**Text extract:**
──────

Dear UK Government,
Dear UK Friends,
Some time ago, a majority of you decided in a referendum to leave the European Union. This is a great loss, a painful divorce that we did not want. It has tied up a tremendous amount of resources and manpower on all sides. But much though we regret the separation, we have accepted your choice. The United Kingdom is leaving the EU – but it is not leaving Europe. There is no question for us: We want relations between us to be as close as can possibly be contrived. And we must ensure that the close bonds that exist between so many people are maintained. Those bonds are a precious treasure which absolutely must be protected. To make a clean, fair break and then remain friends – that must be our common goal at this point.
We want to reach a deal that makes sense for both sides, that strikes a fair balance between rights and responsibilities, and that will enable us to maintain a close partnership in the future. We are determined to bring the negotiations to a positive outcome. We will therefore – to use the words of the EU’s chief negotiator, Michel Barnier – remain calm and respectful, realistic and firm, and continue to speak with one EU voice. Germany, currently holding the presidency of the Council of the EU, will of course do everything it can to give our negotiating team the best possible support.
With our counterparts in London, we now need to work with urgency to find a sensible solution. Let’s all get behind your motto: keep calm and carry on.
We also need trust – on both sides. Regrettably, dear UK Government, that trust has suffered a lot recently. The UK internal market bill would massively violate key parts of the Withdrawal Agreement. The Withdrawal Agreement – an international treaty, mind you – was negotiated and signed only nine months ago. And now you are calling it into question again?

──────

**Stated goal a:** Translate this sentence from the letter on Brexit into Spanish: "We are determined to bring the negotiations to a positive outcome."

──────

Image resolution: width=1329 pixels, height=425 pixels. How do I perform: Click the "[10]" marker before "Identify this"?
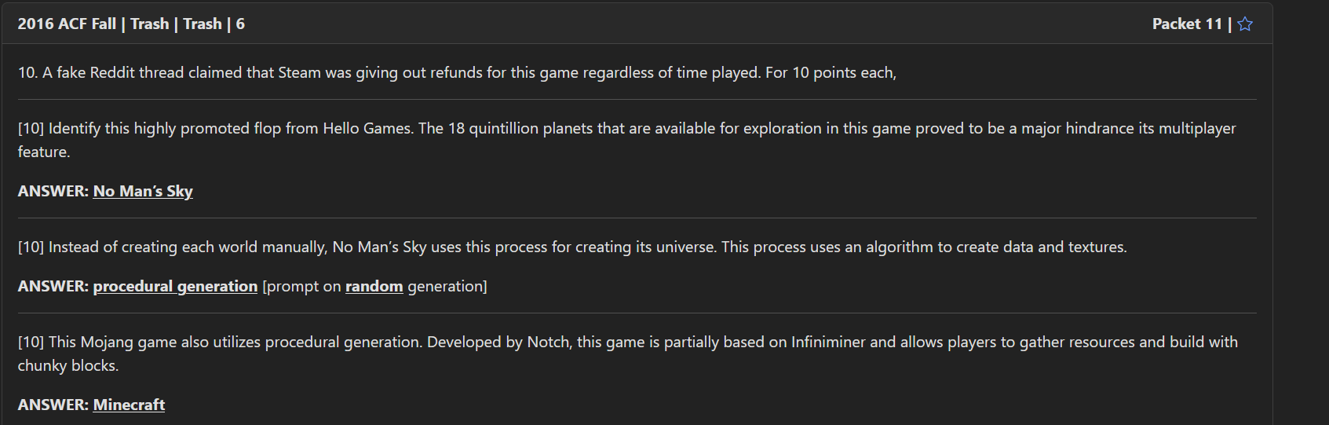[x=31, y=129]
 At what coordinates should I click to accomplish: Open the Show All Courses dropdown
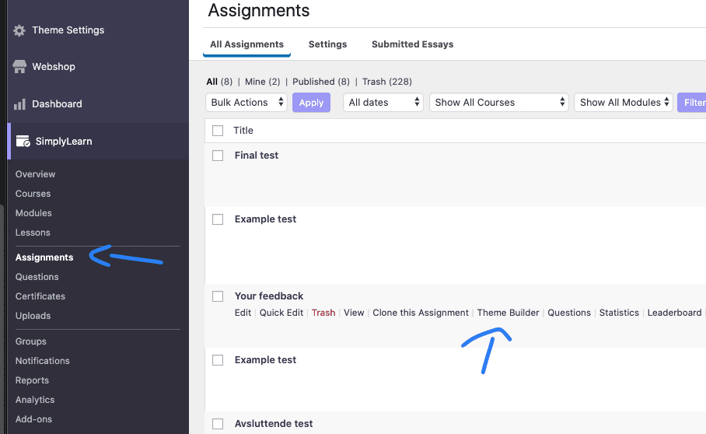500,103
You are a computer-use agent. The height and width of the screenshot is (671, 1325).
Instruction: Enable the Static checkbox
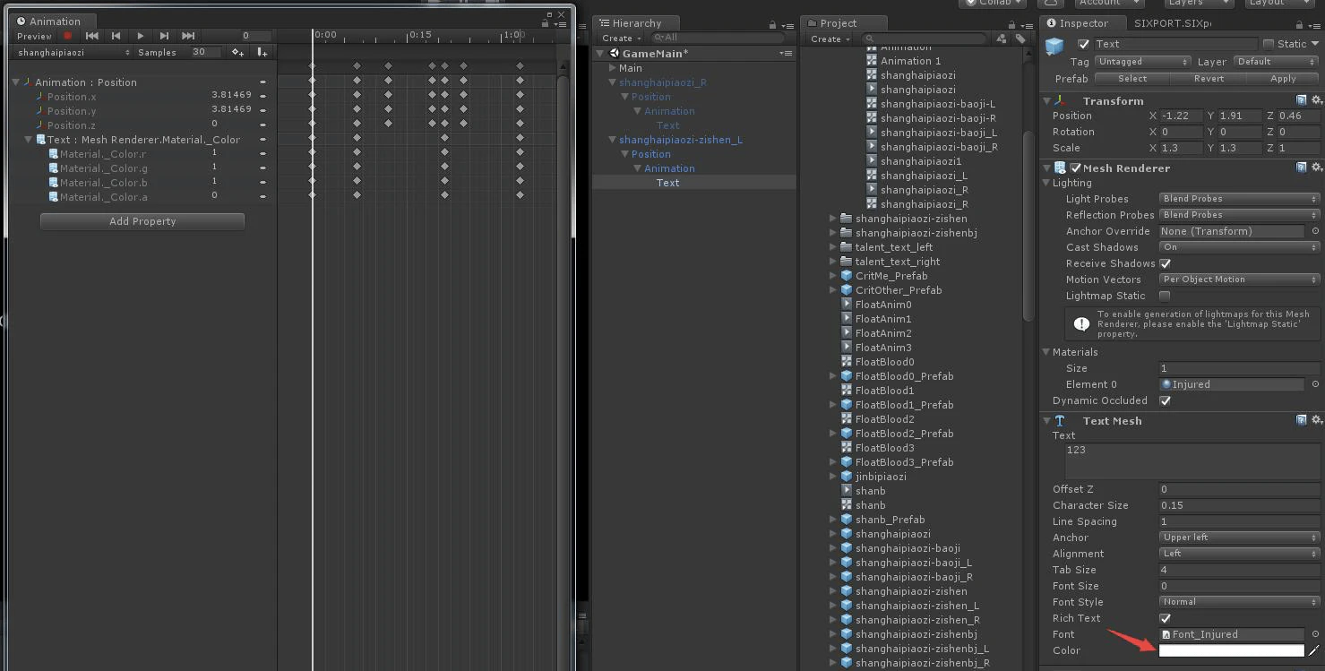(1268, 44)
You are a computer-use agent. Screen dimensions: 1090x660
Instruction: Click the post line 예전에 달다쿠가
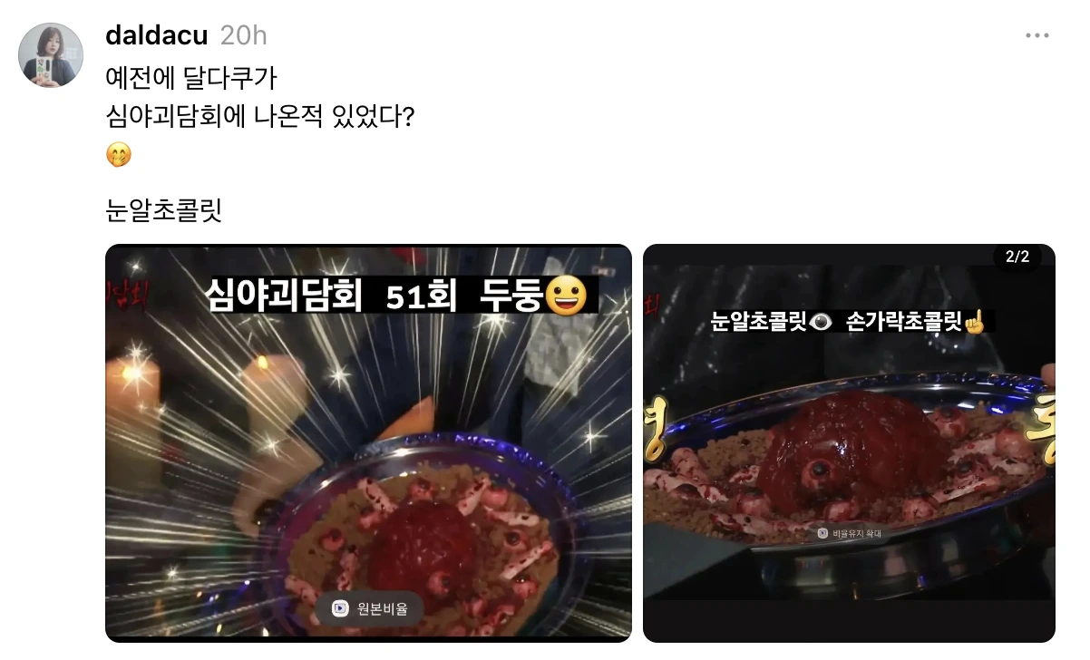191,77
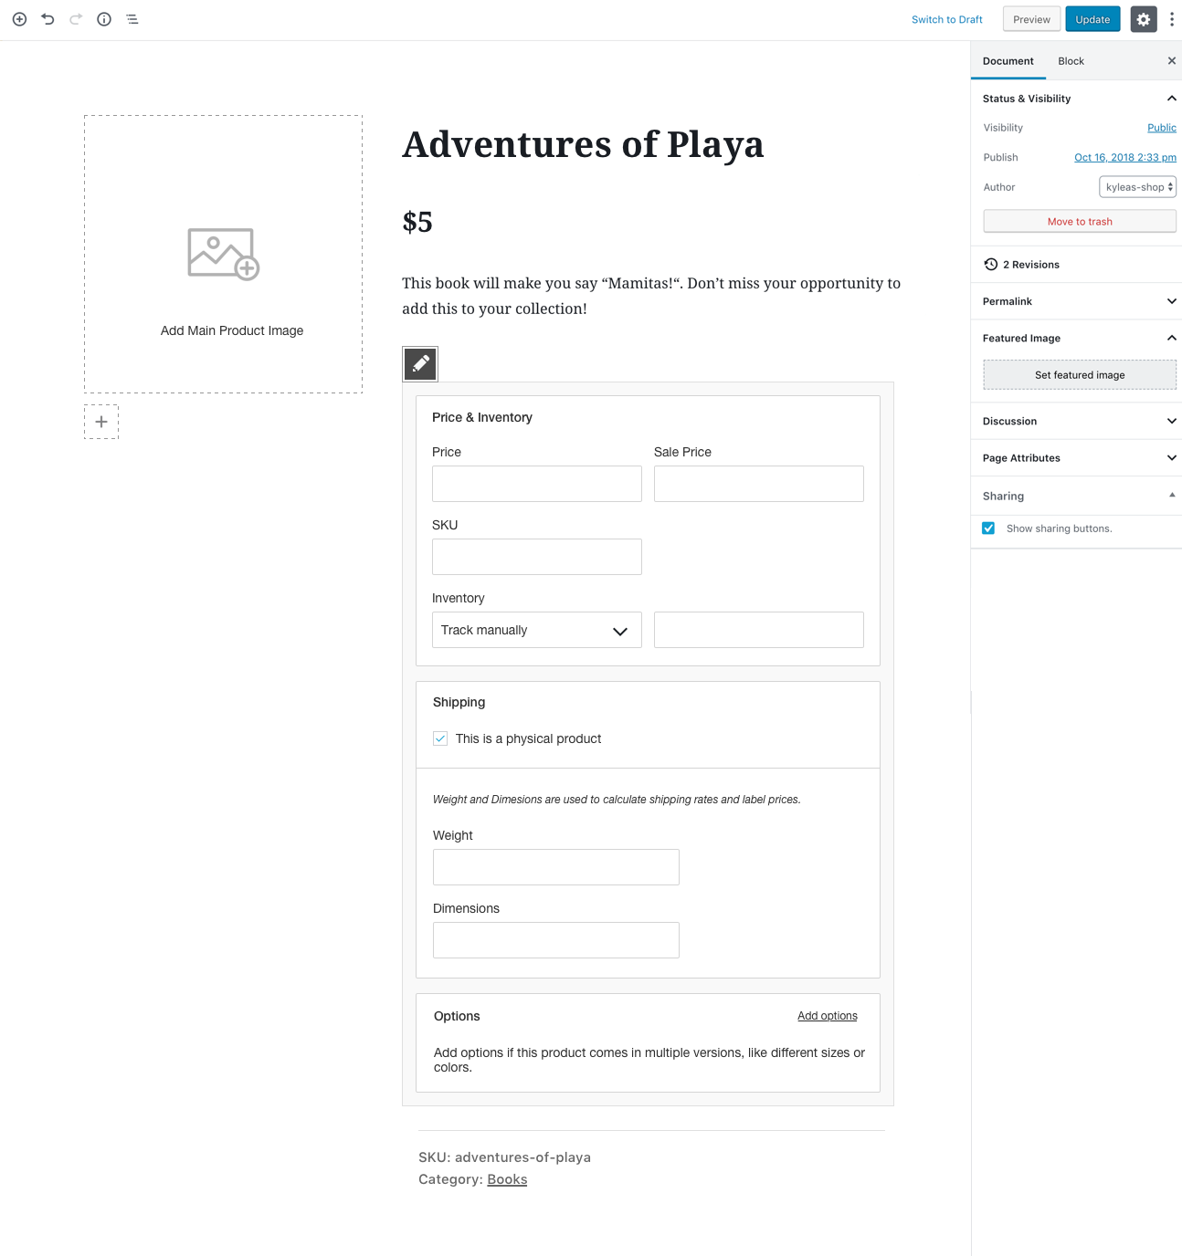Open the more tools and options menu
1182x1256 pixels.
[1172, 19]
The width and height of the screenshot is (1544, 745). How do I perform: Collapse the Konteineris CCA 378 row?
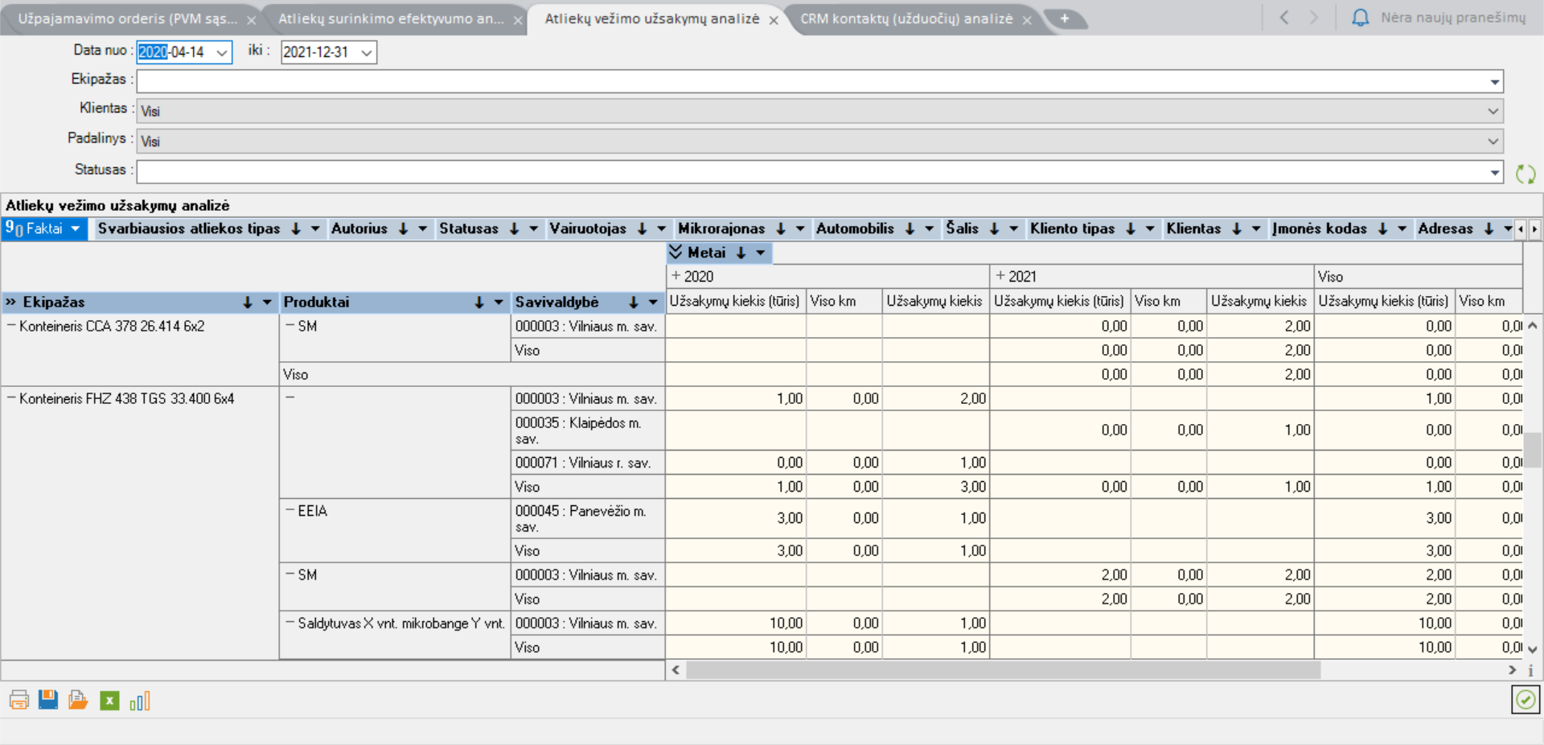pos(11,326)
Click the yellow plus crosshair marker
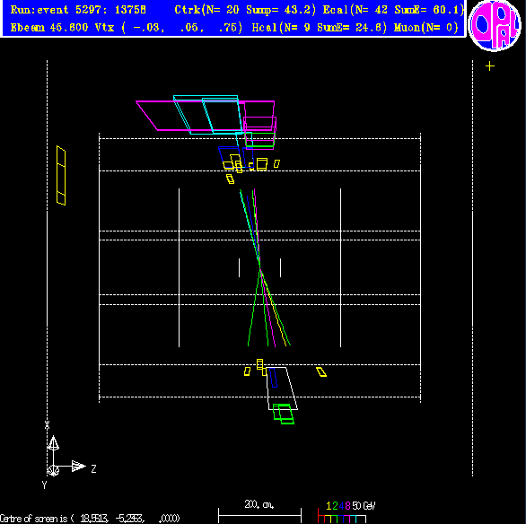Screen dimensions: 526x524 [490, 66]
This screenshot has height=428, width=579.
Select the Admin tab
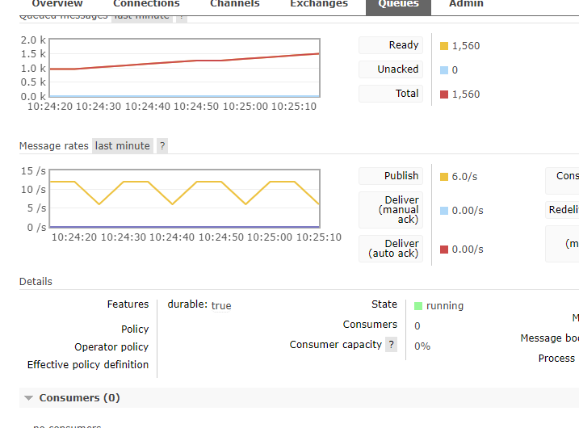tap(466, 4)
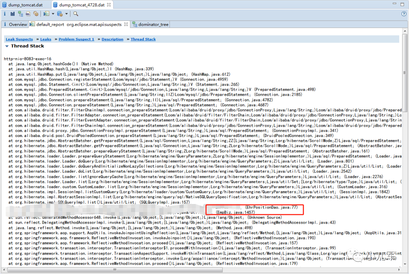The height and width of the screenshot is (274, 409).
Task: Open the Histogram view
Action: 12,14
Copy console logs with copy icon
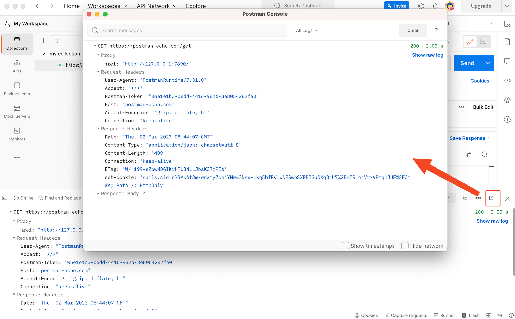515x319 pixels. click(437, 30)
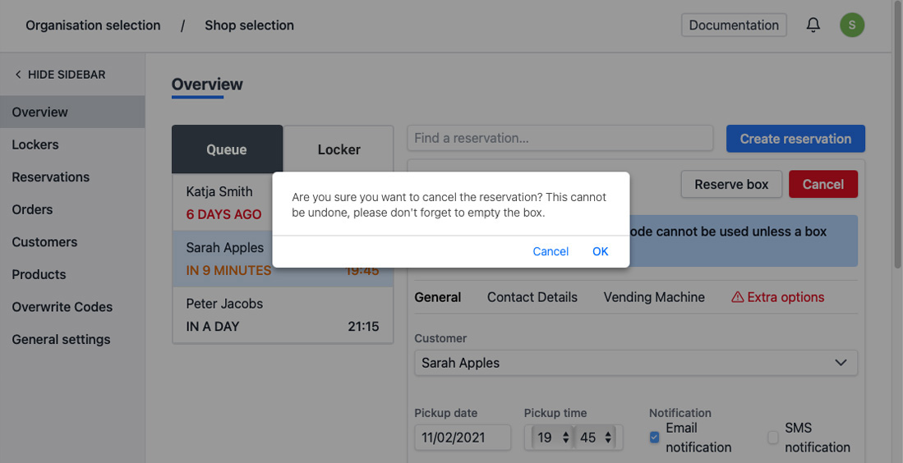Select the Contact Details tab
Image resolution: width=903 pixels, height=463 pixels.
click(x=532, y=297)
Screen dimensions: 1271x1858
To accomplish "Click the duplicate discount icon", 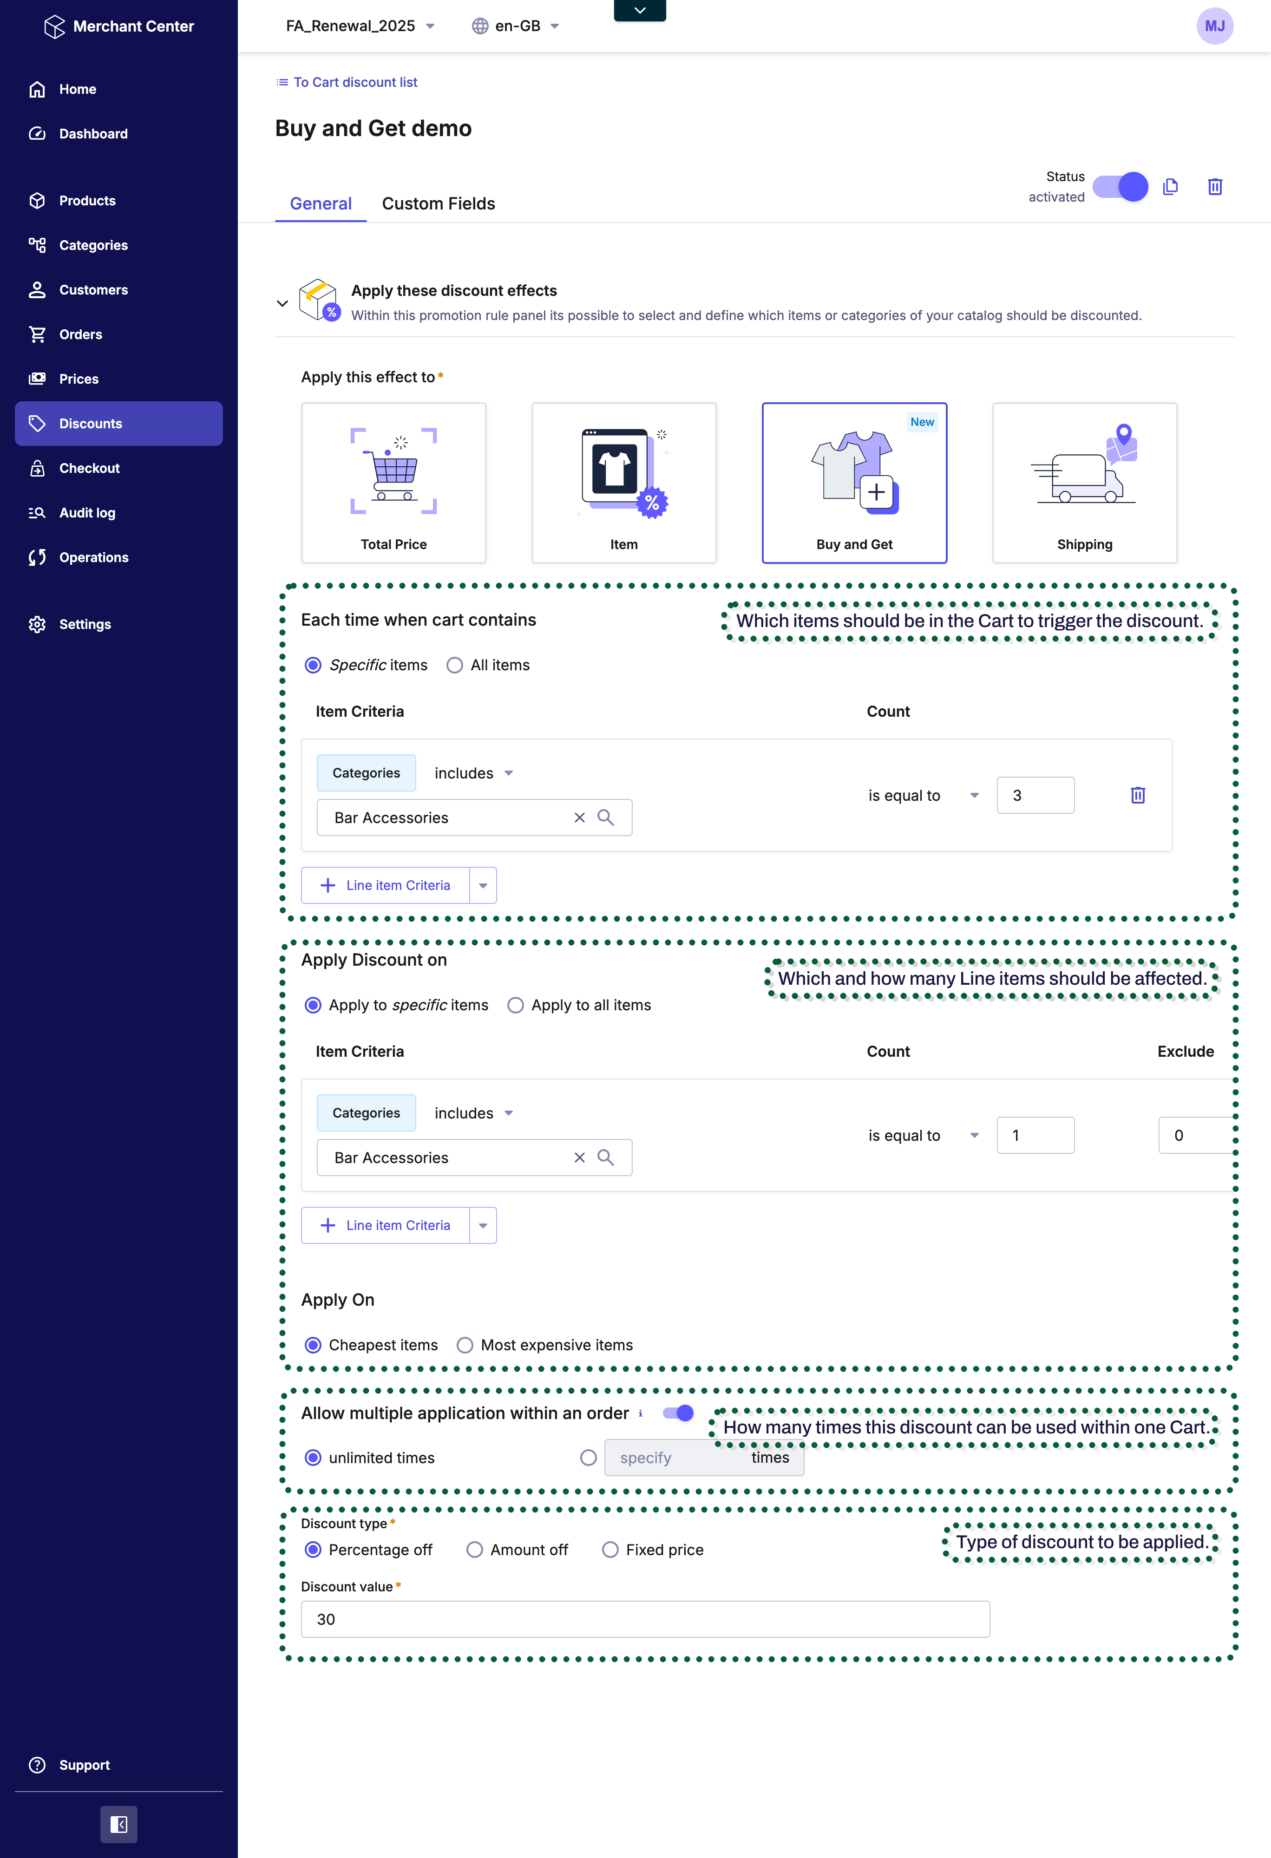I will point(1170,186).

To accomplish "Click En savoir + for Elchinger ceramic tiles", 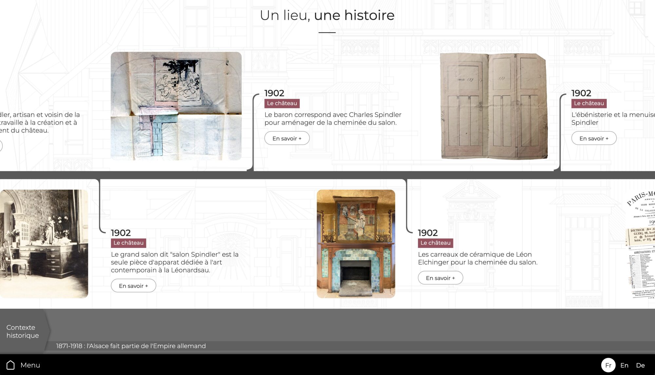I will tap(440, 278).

──────

**Stated goal b:** Write out the lines of the listing starting with the line that contains "At what coordinates" and going on through the line that contains "pos(11,326)", swapping "computer-use agent" for "screen assistant" and changing nothing else. Give only those lines and leave the pictures out.

**Task output a:** Estamos decididos a llevar las negociaciones a un resultado positivo.

**Task output b:**
 At what coordinates should I click to accomplish: Open the Show All Courses dropdown
500,103
You are a screen assistant. The height and width of the screenshot is (671, 1325).
Instruction: Enable the Static checkbox
(1268, 44)
You are a screen assistant. Screen dimensions: 1090x660
Instruction: Click the post line 예전에 달다쿠가
191,77
Open the more tools and options menu
1182x1256 pixels.
[1172, 19]
The width and height of the screenshot is (1544, 745). How do I perform: Collapse the Konteineris CCA 378 row?
pos(11,326)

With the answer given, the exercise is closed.